### Extracted records

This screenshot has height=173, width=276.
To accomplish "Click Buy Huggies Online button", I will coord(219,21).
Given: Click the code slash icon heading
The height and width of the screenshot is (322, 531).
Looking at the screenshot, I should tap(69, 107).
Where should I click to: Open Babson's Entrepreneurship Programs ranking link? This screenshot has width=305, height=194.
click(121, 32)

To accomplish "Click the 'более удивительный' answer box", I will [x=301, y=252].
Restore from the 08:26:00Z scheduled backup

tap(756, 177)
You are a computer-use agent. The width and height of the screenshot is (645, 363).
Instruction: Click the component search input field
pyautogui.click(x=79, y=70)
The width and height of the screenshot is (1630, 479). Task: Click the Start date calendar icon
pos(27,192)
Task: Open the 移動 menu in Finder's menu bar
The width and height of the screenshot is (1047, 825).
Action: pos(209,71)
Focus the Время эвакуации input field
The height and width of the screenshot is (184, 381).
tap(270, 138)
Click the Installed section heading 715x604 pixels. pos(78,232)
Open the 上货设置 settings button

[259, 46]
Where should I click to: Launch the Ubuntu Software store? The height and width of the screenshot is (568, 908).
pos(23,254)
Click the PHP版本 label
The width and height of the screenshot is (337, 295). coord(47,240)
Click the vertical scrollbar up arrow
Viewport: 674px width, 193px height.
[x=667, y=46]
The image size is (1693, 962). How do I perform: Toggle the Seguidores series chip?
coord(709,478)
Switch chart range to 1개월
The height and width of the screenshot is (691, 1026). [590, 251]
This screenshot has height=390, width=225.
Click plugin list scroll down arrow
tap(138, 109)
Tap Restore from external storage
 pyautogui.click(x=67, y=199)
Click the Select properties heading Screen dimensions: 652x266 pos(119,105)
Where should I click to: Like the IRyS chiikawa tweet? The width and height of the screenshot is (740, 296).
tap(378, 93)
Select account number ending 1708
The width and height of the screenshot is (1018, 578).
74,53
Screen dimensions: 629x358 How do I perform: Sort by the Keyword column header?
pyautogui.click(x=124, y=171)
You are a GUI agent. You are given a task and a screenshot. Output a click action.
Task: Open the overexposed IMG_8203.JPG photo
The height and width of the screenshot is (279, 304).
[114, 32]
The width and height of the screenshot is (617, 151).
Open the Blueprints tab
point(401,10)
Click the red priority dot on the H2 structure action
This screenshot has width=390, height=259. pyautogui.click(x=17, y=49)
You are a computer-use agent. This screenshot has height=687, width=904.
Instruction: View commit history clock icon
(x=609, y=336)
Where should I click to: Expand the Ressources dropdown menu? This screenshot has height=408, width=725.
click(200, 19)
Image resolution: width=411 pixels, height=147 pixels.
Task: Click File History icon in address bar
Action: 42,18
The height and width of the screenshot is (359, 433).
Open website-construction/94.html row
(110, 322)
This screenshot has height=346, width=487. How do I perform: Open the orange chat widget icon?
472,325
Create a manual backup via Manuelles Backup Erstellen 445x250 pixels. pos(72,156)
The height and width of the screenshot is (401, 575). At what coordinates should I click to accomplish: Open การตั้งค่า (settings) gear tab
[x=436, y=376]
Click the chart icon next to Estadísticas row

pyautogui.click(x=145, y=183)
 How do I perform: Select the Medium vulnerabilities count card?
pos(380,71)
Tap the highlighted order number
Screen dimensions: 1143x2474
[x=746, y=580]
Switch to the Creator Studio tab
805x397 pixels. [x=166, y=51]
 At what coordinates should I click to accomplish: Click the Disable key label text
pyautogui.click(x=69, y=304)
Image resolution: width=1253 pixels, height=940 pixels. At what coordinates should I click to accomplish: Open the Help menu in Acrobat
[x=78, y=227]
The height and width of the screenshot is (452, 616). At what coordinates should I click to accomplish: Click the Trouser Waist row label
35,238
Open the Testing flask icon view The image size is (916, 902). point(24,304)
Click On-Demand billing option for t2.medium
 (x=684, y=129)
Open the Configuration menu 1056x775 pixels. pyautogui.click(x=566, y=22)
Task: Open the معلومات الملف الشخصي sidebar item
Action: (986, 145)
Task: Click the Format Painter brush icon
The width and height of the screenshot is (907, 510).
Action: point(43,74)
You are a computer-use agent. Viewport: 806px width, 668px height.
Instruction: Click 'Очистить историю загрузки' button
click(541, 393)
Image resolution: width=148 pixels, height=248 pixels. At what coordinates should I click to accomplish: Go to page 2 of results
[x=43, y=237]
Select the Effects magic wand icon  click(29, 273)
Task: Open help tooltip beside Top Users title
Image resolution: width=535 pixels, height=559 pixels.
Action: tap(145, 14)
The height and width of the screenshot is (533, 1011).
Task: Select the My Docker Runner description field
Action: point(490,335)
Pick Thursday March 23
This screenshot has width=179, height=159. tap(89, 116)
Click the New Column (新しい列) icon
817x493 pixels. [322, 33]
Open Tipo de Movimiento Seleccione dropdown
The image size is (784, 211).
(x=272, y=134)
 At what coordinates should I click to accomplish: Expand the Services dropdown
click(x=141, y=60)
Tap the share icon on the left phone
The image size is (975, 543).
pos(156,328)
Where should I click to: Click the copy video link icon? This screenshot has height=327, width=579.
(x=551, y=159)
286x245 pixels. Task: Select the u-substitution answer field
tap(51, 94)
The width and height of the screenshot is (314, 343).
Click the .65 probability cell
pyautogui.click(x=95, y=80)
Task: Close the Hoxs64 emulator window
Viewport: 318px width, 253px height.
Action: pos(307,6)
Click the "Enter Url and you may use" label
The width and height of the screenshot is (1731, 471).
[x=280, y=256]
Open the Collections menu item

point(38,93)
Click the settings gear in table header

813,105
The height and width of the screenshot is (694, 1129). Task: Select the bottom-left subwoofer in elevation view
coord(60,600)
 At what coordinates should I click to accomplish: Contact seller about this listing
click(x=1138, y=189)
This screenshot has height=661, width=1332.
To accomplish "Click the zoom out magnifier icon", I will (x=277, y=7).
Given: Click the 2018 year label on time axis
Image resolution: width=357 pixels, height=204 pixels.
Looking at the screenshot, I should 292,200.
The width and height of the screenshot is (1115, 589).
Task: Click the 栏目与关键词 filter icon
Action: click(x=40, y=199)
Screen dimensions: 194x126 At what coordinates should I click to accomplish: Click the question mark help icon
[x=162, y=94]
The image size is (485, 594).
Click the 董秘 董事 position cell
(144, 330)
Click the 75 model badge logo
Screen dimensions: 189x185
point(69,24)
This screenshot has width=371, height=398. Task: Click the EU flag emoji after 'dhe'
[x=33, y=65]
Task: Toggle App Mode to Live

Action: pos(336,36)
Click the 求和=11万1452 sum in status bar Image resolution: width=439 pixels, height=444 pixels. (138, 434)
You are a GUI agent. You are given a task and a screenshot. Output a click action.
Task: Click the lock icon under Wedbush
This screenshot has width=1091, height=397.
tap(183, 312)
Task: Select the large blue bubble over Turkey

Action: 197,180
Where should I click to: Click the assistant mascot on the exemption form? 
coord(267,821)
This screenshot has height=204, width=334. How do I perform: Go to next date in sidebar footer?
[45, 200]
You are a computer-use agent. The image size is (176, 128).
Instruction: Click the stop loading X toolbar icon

### EXERCISE GOAL
The complete set of entries is to be restated word for word.

### RESPONSE TO THE TASK
This screenshot has height=173, width=276.
To accomplish "Click Buy Huggies Online button", I will coord(219,21).
Given: Click the code slash icon heading
The height and width of the screenshot is (322, 531).
Looking at the screenshot, I should tap(69, 107).
Where should I click to: Open Babson's Entrepreneurship Programs ranking link? This screenshot has width=305, height=194.
click(121, 32)

To accomplish "Click the 'более удивительный' answer box", I will [x=301, y=252].
Restore from the 08:26:00Z scheduled backup

tap(756, 177)
You are a computer-use agent. The width and height of the screenshot is (645, 363).
Instruction: Click the component search input field
pyautogui.click(x=79, y=70)
The width and height of the screenshot is (1630, 479). Task: Click the Start date calendar icon
pos(27,192)
Task: Open the 移動 menu in Finder's menu bar
The width and height of the screenshot is (1047, 825).
Action: pos(209,71)
Focus the Время эвакуации input field
The height and width of the screenshot is (184, 381).
tap(270, 138)
Click the Installed section heading 715x604 pixels. pos(78,232)
Open the 上货设置 settings button

[259, 46]
Where should I click to: Launch the Ubuntu Software store? The height and width of the screenshot is (568, 908).
pos(23,254)
Click the PHP版本 label
The width and height of the screenshot is (337, 295). coord(47,240)
Click the vertical scrollbar up arrow
Viewport: 674px width, 193px height.
[x=667, y=46]
The image size is (1693, 962). How do I perform: Toggle the Seguidores series chip?
coord(709,478)
Switch chart range to 1개월
The height and width of the screenshot is (691, 1026). [590, 251]
This screenshot has height=390, width=225.
Click plugin list scroll down arrow
tap(138, 109)
Tap Restore from external storage
 pyautogui.click(x=67, y=199)
Click the Select properties heading Screen dimensions: 652x266 pos(119,105)
Where should I click to: Like the IRyS chiikawa tweet? The width and height of the screenshot is (740, 296).
tap(378, 93)
Select account number ending 1708
The width and height of the screenshot is (1018, 578).
74,53
Screen dimensions: 629x358 How do I perform: Sort by the Keyword column header?
pyautogui.click(x=124, y=171)
You are a GUI agent. You are given a task and a screenshot. Output a click action.
Task: Open the overexposed IMG_8203.JPG photo
The height and width of the screenshot is (279, 304).
[114, 32]
The width and height of the screenshot is (617, 151).
Open the Blueprints tab
point(401,10)
Click the red priority dot on the H2 structure action
This screenshot has width=390, height=259. pyautogui.click(x=17, y=49)
You are a computer-use agent. This screenshot has height=687, width=904.
Instruction: View commit history clock icon
(x=609, y=336)
Where should I click to: Expand the Ressources dropdown menu? This screenshot has height=408, width=725.
click(200, 19)
Image resolution: width=411 pixels, height=147 pixels.
Task: Click File History icon in address bar
Action: 42,18
The height and width of the screenshot is (359, 433).
Open website-construction/94.html row
(110, 322)
This screenshot has height=346, width=487. How do I perform: Open the orange chat widget icon?
472,325
Create a manual backup via Manuelles Backup Erstellen 445x250 pixels. pos(72,156)
The height and width of the screenshot is (401, 575). At what coordinates should I click to accomplish: Open การตั้งค่า (settings) gear tab
[x=436, y=376]
Click the chart icon next to Estadísticas row

pyautogui.click(x=145, y=183)
 How do I perform: Select the Medium vulnerabilities count card?
pos(380,71)
Tap the highlighted order number
Screen dimensions: 1143x2474
[x=746, y=580]
Switch to the Creator Studio tab
805x397 pixels. [x=166, y=51]
 At what coordinates should I click to accomplish: Click the Disable key label text
pyautogui.click(x=69, y=304)
Image resolution: width=1253 pixels, height=940 pixels. At what coordinates should I click to accomplish: Open the Help menu in Acrobat
[x=78, y=227]
The height and width of the screenshot is (452, 616). At what coordinates should I click to accomplish: Click the Trouser Waist row label
35,238
Open the Testing flask icon view The image size is (916, 902). point(24,304)
Click On-Demand billing option for t2.medium
 (x=684, y=129)
Open the Configuration menu 1056x775 pixels. pyautogui.click(x=566, y=22)
Task: Open the معلومات الملف الشخصي sidebar item
Action: (986, 145)
Task: Click the Format Painter brush icon
The width and height of the screenshot is (907, 510).
Action: point(43,74)
You are a computer-use agent. Viewport: 806px width, 668px height.
Instruction: Click 'Очистить историю загрузки' button
click(541, 393)
Image resolution: width=148 pixels, height=248 pixels. At what coordinates should I click to accomplish: Go to page 2 of results
[x=43, y=237]
Select the Effects magic wand icon  click(29, 273)
Task: Open help tooltip beside Top Users title
Image resolution: width=535 pixels, height=559 pixels.
Action: tap(145, 14)
The height and width of the screenshot is (533, 1011).
Task: Select the My Docker Runner description field
Action: point(490,335)
Pick Thursday March 23
This screenshot has width=179, height=159. tap(89, 116)
Click the New Column (新しい列) icon
817x493 pixels. [322, 33]
Open Tipo de Movimiento Seleccione dropdown
The image size is (784, 211).
(x=272, y=134)
 At what coordinates should I click to accomplish: Expand the Services dropdown
click(x=141, y=60)
Tap the share icon on the left phone
The image size is (975, 543).
pos(156,328)
Where should I click to: Click the copy video link icon? This screenshot has height=327, width=579.
(x=551, y=159)
286x245 pixels. Task: Select the u-substitution answer field
tap(51, 94)
The width and height of the screenshot is (314, 343).
Click the .65 probability cell
pyautogui.click(x=95, y=80)
Task: Close the Hoxs64 emulator window
Viewport: 318px width, 253px height.
Action: pos(307,6)
Click the "Enter Url and you may use" label
The width and height of the screenshot is (1731, 471).
[x=280, y=256]
Open the Collections menu item

point(38,93)
Click the settings gear in table header

813,105
The height and width of the screenshot is (694, 1129). Task: Select the bottom-left subwoofer in elevation view
coord(60,600)
 At what coordinates should I click to accomplish: Contact seller about this listing
click(x=1138, y=189)
This screenshot has height=661, width=1332.
To accomplish "Click the zoom out magnifier icon", I will (x=277, y=7).
Given: Click the 2018 year label on time axis
Image resolution: width=357 pixels, height=204 pixels.
Looking at the screenshot, I should 292,200.
The width and height of the screenshot is (1115, 589).
Task: Click the 栏目与关键词 filter icon
Action: click(x=40, y=199)
Screen dimensions: 194x126 At what coordinates should I click to accomplish: Click the question mark help icon
[x=162, y=94]
The image size is (485, 594).
Click the 董秘 董事 position cell
(144, 330)
Click the 75 model badge logo
Screen dimensions: 189x185
point(69,24)
This screenshot has width=371, height=398. Task: Click the EU flag emoji after 'dhe'
[x=33, y=65]
Task: Toggle App Mode to Live

Action: pos(336,36)
Click the 求和=11万1452 sum in status bar Image resolution: width=439 pixels, height=444 pixels. (138, 434)
You are a GUI agent. You are given a task and a screenshot. Output a click action.
Task: Click the lock icon under Wedbush
This screenshot has width=1091, height=397.
tap(183, 312)
Task: Select the large blue bubble over Turkey

Action: 197,180
Where should I click to: Click the assistant mascot on the exemption form? 
coord(267,821)
This screenshot has height=204, width=334. How do I perform: Go to next date in sidebar footer?
[45, 200]
You are a computer-use agent. The image size is (176, 128).
Instruction: Click the stop loading X toolbar icon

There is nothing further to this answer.